В младших классах моим любимым был урок музыки. Он начинался с прослушивания грампластинки.
Бывало, класс разучивал слова, мелодию – и новую песню исполняли под ее же аккомпанемент. Делать это было весело и легко. Но я помню потрясение, когда услышал Гимн. Даже слушали его стоя, и учитель музыки – долговязый мужчина, похожий на смычок, тоже встал у своего стола. Сначала несколько мгновений слышно было из проигрывателя мышиное шебуршание. И стоило грянуть первым же громким звукам – окутала дрожь. Волны ярости, страха, счастья хлынули одна за другой, и я, сам не понимая отчего, стал ощущать в себе это возвышенно-воинственное. Тяжелая толща звуков колыхала душонку, будто щепку, а когда эта волна, достигнув выси, вдруг падала, дух перехватывало. На следующий урок под курткой школьной, за поясом у меня спрятан был меч, как я это воображал: обструганная под клинок деревяшка, которую утащил с урока труда.
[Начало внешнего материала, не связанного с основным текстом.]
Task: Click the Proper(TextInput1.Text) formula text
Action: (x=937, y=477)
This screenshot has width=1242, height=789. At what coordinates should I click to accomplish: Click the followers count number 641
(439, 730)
Пока разучивали слова, ничего со мной не происходило. Но зазвучала музыка – и что-то воинственное снова повелевало душой; я сжимал свой меч, готовый к неведомой битве, осознавая почему-то как величайшую тайну этот жест, скрытый ото всех. А когда запел, глаза вдруг тепло заволакивало влагой, и, слыша собственный голос, ощущал я такую силу и такой восторг, как будто погиб и воскрес.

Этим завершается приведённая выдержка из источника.